Girando em torno principalmente de três personagens históricos, o referido Fry (Cory Michael Smith), a socialite e filha de magnata americano Mary Jayne Gold (Gillian Jacobs) e Albert Hirschman (Lucas Englander), a narrativa começa já em meio à história central, com a França sob o jugo nazista, mas com o arrocho de Vichy ainda não chegando com toda a força no sul do país, abrindo espaço, então, para que a combinação da insistência de Fry com a mistura de falta do que fazer, desafio ao pai que a quer de volta aos EUA e uma crescente visão humanitária de Gold e o heroísmo e coragem natos de Hirschman levar à criação do Comitê de Resgate de Emergência que, então, arregimenta a ajuda do diplomata Hiram “Harry” Bingham IV (Luke Thompson), filho de Hiram Bingham III, famoso por ter redescoberto a cidade inca de Machu Picchu, em 1911, para conseguir vistos aos refugiados que o grupo esconde em uma casa de campo nos arredores de Marselha.

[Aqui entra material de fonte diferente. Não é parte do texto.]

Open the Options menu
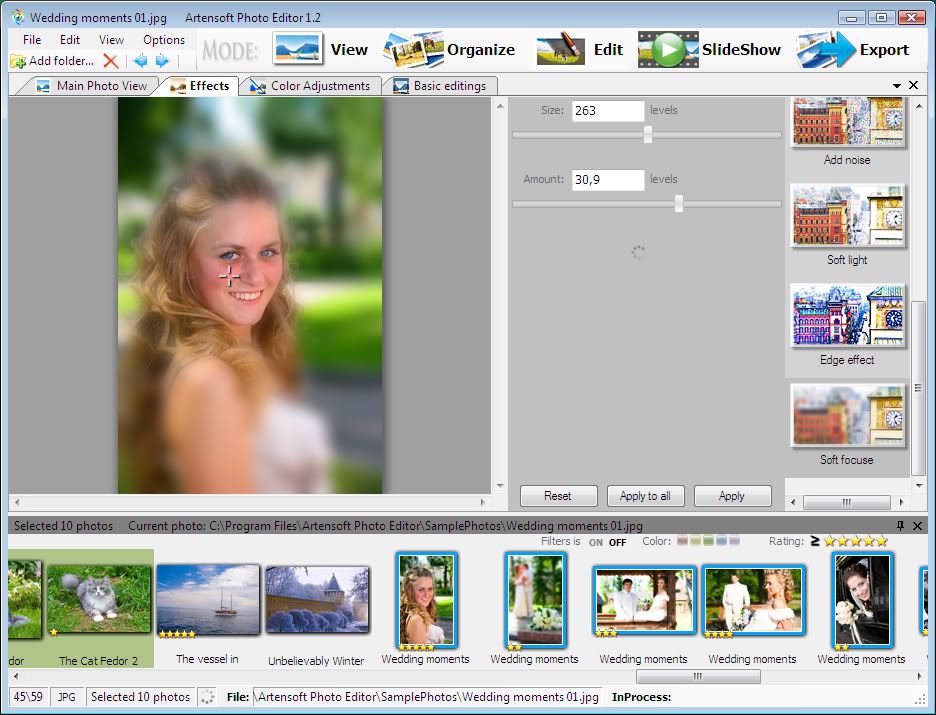936x715 pixels. tap(164, 40)
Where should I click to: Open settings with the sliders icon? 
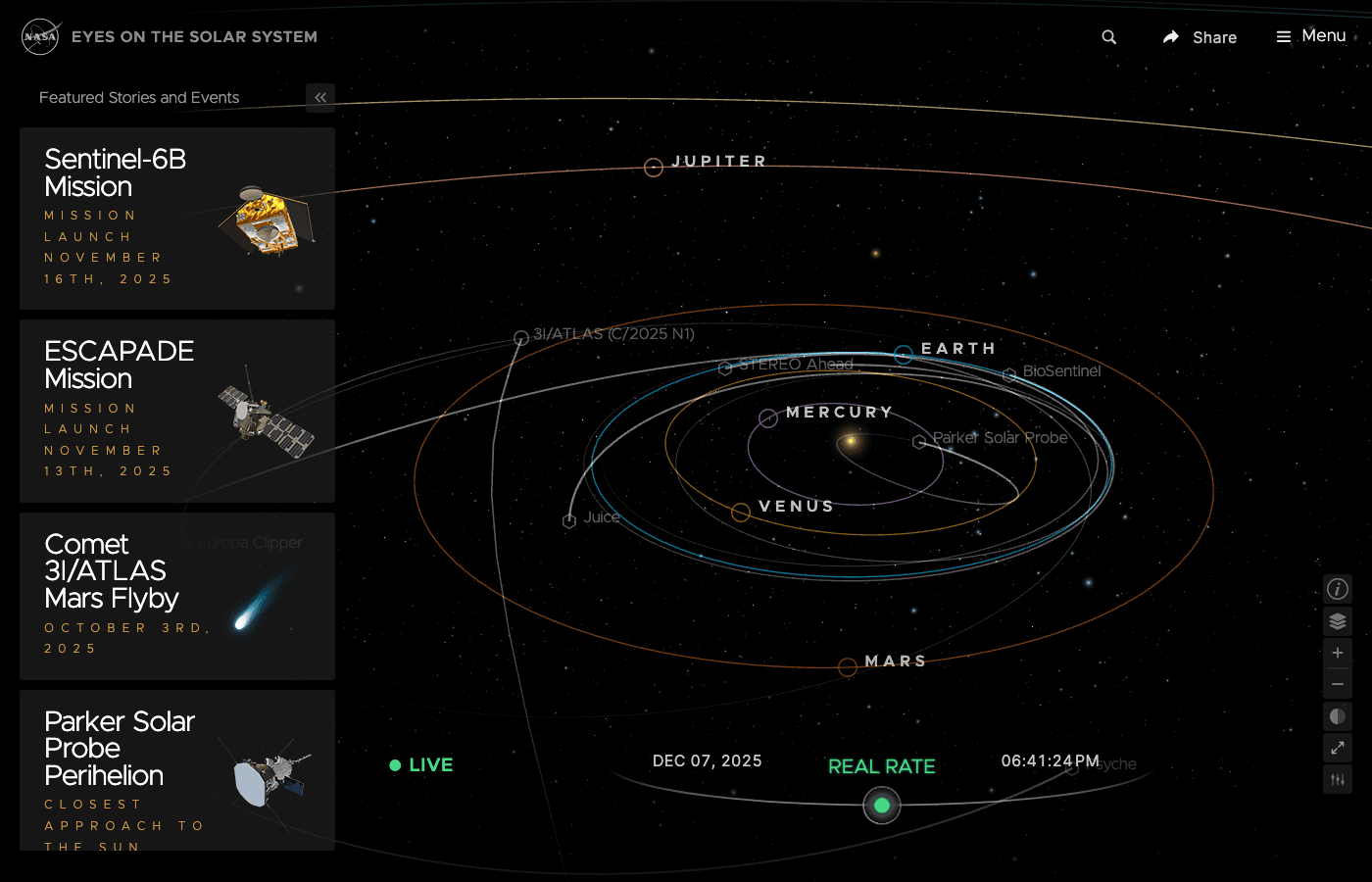coord(1337,779)
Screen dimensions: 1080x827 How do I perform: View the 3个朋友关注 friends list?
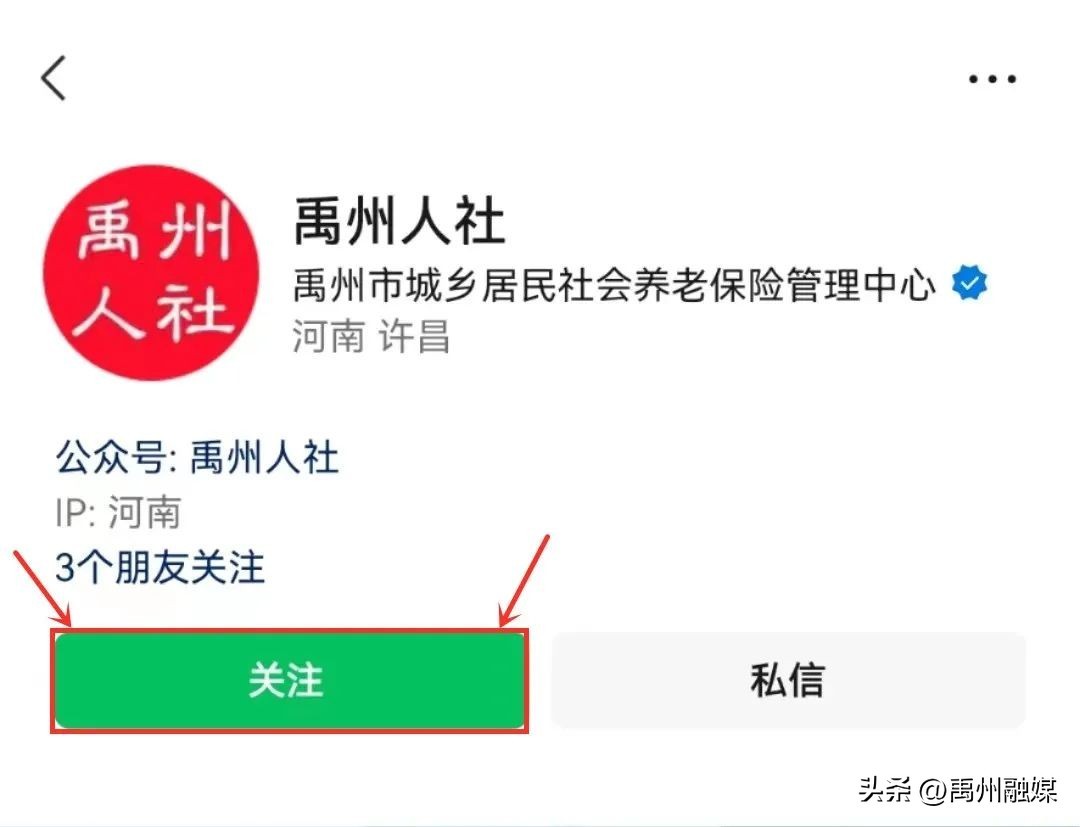(160, 567)
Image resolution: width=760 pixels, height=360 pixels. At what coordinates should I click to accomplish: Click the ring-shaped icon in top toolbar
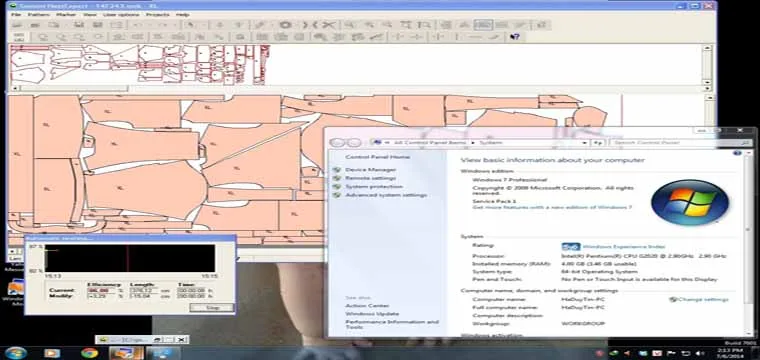[285, 25]
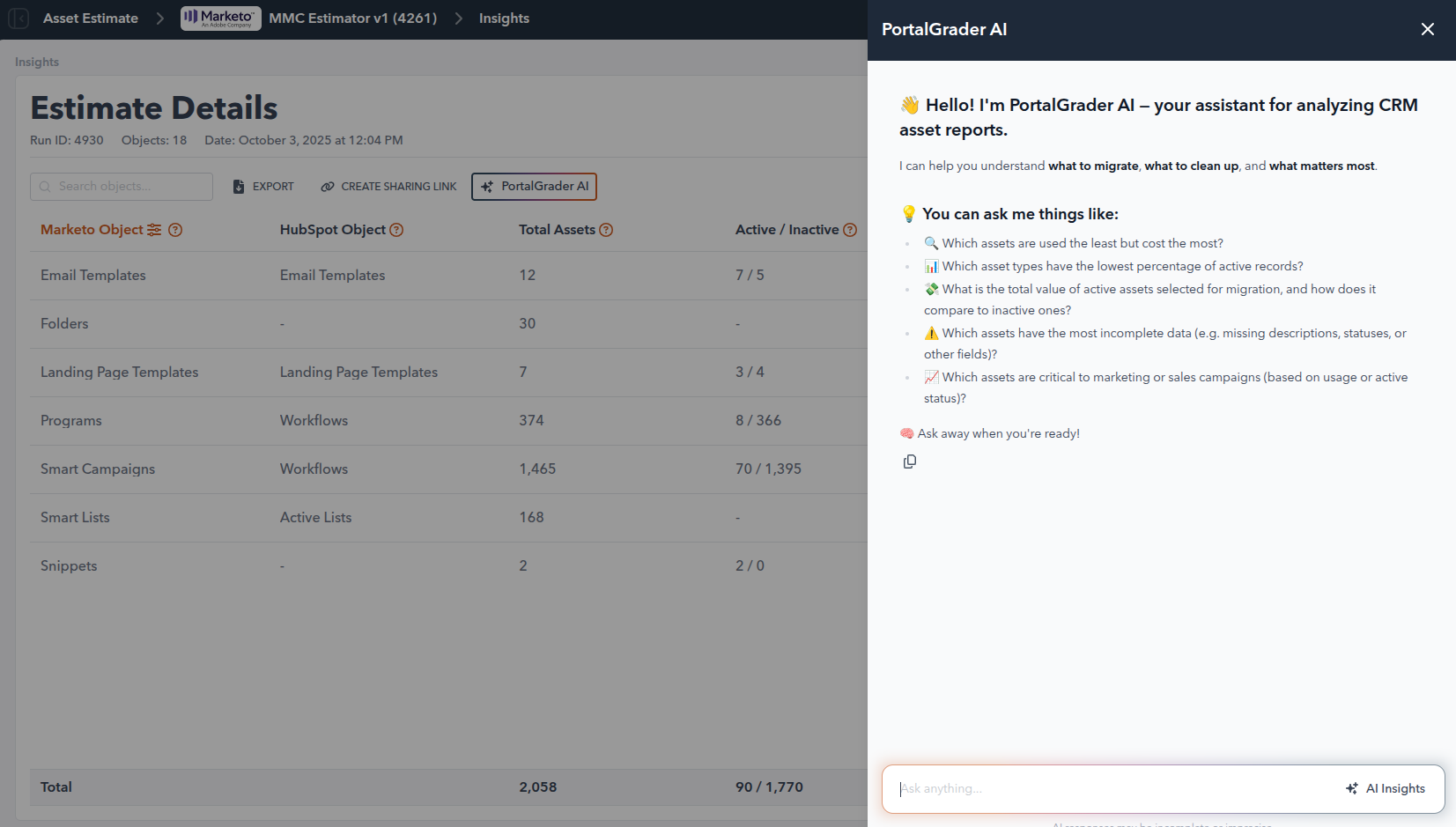Click help icon next to Active / Inactive
This screenshot has width=1456, height=827.
pyautogui.click(x=850, y=230)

Com o constante olhar reprovador de Graham Patterson (Corey Stoll), chefe de Harry que se interessa romanticamente por Gold e que defende que os EUA não devem entrar na guerra – a minissérie se situa no período anterior ao ataque a Pearl Harbor, ocorrido em dezembro de 1941 – e da polícia local, que simpatiza com os nazistas, mas não pode fazer nada na prática contra os americanos ali presentes, a narrativa desenvolve-se de maneira muito eficiente entre os aspectos citadinos da história que envolvem os referidos vistos, a criação de um caminho que, pelos Pireneus, leva os refugiados até a Espanha e, depois, Portugal, e outros elementos de um jogo político podre, mas inevitável, com a interferência da Inteligência Britânica e outras situações que Gold abraça de coração, sacrificando-se literalmente de corpo e alma e os aspectos artísticos, por assim dizer, na mansão de campo Villa Air-Bel inicialmente alugada por Thomas Lovegrove (Amit Rahav), ex-namorado de Fry, em que os refugiados se reúnem, criando uma espécie de ateliê criativo, em que eles tentam manter o semblante de suas vidas pré-nazistas.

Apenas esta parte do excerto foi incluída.